*YOUR OBJECTIVE*:
Produce an exact copy of the lines below, starting at the first and ending with the line containing "22 September 2013 at 3:05 am (89, 373)".

Collected data entries:

────────────────────

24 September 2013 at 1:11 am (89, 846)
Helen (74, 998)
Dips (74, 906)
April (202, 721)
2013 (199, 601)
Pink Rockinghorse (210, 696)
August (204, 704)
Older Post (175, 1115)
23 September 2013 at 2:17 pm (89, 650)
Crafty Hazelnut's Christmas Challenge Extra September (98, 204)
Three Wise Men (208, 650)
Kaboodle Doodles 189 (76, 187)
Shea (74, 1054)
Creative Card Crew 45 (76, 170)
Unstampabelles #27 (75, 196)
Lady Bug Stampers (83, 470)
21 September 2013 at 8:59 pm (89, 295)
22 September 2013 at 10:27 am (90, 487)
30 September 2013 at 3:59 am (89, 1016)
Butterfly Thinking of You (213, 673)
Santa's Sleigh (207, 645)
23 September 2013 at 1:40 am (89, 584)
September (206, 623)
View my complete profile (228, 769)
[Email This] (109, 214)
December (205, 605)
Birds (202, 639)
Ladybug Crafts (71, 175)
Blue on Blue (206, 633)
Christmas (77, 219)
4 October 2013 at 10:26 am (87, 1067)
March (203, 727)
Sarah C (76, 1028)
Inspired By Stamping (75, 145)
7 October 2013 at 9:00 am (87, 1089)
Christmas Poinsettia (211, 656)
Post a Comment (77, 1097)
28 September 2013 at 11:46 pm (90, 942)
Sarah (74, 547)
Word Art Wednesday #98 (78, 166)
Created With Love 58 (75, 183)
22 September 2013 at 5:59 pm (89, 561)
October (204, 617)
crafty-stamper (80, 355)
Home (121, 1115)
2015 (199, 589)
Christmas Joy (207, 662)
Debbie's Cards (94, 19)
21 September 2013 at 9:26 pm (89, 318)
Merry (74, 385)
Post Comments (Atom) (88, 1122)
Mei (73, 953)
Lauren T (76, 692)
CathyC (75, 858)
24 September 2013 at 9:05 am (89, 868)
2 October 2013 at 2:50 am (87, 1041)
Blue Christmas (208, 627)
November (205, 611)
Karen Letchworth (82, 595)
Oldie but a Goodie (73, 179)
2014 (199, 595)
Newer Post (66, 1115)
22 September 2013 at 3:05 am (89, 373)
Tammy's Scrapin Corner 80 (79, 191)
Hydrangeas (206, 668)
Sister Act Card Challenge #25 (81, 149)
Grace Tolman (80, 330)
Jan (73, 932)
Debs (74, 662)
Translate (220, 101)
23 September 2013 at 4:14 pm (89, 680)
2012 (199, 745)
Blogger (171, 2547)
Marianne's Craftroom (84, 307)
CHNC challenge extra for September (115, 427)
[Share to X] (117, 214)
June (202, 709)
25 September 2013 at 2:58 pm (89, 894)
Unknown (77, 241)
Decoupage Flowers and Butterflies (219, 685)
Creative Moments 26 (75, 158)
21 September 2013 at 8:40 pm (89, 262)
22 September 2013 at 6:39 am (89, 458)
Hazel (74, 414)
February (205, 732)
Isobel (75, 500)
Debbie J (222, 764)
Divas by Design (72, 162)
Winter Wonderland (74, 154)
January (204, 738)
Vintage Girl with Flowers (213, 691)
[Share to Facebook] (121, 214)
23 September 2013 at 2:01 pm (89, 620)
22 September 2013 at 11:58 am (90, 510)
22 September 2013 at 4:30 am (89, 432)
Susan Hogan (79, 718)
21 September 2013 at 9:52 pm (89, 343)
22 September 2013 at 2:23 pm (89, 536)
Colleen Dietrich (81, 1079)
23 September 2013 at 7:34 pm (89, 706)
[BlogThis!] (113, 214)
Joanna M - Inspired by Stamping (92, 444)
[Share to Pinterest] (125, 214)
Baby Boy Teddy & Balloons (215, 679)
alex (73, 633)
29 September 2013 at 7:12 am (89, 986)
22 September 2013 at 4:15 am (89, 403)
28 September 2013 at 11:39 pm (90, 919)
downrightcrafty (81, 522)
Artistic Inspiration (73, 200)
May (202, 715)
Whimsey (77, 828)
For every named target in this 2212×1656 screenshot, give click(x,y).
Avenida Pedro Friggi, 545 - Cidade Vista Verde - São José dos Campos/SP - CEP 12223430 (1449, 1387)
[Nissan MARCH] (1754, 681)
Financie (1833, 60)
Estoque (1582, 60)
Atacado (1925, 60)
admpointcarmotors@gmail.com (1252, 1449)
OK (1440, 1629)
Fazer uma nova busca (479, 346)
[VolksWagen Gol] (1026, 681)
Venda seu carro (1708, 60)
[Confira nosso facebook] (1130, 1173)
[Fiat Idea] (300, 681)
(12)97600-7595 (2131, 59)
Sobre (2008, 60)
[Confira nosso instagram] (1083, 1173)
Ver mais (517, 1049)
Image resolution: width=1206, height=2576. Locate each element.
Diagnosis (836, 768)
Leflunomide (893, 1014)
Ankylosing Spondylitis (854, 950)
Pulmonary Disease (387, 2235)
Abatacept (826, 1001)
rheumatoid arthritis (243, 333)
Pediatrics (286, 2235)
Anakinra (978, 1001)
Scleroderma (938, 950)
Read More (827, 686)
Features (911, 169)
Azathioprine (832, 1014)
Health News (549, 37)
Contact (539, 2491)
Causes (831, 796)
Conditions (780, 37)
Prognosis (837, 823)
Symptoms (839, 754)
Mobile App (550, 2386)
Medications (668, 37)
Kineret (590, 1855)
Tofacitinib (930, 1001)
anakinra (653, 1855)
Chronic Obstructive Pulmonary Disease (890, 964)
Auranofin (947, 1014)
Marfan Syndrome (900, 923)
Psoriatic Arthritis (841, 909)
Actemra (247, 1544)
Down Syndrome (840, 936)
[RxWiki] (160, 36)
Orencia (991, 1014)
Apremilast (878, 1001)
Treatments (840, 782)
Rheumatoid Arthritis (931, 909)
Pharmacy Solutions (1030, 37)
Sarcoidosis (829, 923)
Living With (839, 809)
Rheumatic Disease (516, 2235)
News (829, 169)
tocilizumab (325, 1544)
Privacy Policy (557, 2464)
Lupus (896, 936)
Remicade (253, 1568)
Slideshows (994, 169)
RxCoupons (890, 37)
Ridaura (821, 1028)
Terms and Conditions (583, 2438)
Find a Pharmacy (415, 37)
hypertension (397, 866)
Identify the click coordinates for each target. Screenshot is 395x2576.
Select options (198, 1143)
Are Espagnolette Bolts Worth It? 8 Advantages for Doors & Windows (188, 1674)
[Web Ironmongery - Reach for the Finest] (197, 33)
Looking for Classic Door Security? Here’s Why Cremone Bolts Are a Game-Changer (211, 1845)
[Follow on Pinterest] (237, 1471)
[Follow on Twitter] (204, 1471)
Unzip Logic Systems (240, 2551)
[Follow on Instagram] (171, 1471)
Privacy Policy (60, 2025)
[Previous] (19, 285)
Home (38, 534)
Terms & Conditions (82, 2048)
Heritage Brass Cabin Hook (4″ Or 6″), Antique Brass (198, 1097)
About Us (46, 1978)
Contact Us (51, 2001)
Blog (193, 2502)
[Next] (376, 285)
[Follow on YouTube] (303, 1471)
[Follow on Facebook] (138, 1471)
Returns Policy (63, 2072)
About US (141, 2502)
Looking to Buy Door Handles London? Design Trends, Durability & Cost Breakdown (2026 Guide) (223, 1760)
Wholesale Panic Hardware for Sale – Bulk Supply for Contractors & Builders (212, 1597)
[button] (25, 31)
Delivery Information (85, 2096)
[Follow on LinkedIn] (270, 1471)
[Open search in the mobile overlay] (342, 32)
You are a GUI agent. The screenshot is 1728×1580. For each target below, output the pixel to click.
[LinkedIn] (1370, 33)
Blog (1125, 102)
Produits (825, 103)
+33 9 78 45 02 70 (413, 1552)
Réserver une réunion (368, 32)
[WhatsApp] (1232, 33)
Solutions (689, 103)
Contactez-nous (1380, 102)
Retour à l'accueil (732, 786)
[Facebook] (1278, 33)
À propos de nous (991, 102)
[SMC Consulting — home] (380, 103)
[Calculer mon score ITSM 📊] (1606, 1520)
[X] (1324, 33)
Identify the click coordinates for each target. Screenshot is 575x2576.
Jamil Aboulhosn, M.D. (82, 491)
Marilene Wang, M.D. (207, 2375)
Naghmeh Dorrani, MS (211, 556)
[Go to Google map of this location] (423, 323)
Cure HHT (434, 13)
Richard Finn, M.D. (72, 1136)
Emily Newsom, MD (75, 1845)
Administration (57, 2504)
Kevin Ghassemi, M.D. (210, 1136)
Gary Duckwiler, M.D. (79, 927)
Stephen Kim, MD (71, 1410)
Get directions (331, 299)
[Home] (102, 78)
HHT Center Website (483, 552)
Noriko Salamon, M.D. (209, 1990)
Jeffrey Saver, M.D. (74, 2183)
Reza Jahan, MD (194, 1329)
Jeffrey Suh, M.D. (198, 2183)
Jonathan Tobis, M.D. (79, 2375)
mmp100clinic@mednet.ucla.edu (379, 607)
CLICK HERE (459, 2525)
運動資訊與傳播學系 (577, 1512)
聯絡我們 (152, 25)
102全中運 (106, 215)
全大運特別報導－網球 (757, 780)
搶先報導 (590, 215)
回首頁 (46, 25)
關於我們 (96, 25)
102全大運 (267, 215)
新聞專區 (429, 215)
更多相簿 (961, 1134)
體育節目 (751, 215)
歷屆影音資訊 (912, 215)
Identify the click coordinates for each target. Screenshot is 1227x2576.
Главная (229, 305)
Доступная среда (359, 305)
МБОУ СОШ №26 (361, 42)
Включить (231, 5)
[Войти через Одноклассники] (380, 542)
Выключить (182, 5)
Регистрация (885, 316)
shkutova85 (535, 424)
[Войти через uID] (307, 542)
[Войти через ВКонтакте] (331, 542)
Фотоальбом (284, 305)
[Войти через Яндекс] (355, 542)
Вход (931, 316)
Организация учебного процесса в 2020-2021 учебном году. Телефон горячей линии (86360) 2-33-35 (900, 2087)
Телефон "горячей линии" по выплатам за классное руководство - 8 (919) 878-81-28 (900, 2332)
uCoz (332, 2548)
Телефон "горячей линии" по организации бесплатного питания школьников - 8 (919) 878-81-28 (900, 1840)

────────────────────

*OUTPUT FOR THIS EXERCISE*:
24 September 2013 at 1:11 am (89, 846)
Helen (74, 998)
Dips (74, 906)
April (202, 721)
2013 (199, 601)
Pink Rockinghorse (210, 696)
August (204, 704)
Older Post (175, 1115)
23 September 2013 at 2:17 pm (89, 650)
Crafty Hazelnut's Christmas Challenge Extra September (98, 204)
Three Wise Men (208, 650)
Kaboodle Doodles 189 (76, 187)
Shea (74, 1054)
Creative Card Crew 45 (76, 170)
Unstampabelles #27 (75, 196)
Lady Bug Stampers (83, 470)
21 September 2013 at 8:59 pm (89, 295)
22 September 2013 at 10:27 am (90, 487)
30 September 2013 at 3:59 am (89, 1016)
Butterfly Thinking of You (213, 673)
Santa's Sleigh (207, 645)
23 September 2013 at 1:40 am (89, 584)
September (206, 623)
View my complete profile (228, 769)
[Email This] (109, 214)
December (205, 605)
Birds (202, 639)
Ladybug Crafts (71, 175)
Blue on Blue (206, 633)
Christmas (77, 219)
4 October 2013 at 10:26 am (87, 1067)
March (203, 727)
Sarah C (76, 1028)
Inspired By Stamping (75, 145)
7 October 2013 at 9:00 am (87, 1089)
Christmas Poinsettia (211, 656)
Post a Comment (77, 1097)
28 September 2013 at 11:46 pm (90, 942)
Sarah (74, 547)
Word Art Wednesday #98 (78, 166)
Created With Love 58 (75, 183)
22 September 2013 at 5:59 pm (89, 561)
October (204, 617)
crafty-stamper (80, 355)
Home (121, 1115)
2015 (199, 589)
Christmas Joy (207, 662)
Debbie's Cards (94, 19)
21 September 2013 at 9:26 pm (89, 318)
Merry (74, 385)
Post Comments (Atom) (88, 1122)
Mei (73, 953)
Lauren T (76, 692)
CathyC (75, 858)
24 September 2013 at 9:05 am (89, 868)
2 October 2013 at 2:50 am (87, 1041)
Blue Christmas (208, 627)
November (205, 611)
Karen Letchworth (82, 595)
Oldie but a Goodie (73, 179)
2014 (199, 595)
Newer Post (66, 1115)
22 September 2013 at 3:05 am (89, 373)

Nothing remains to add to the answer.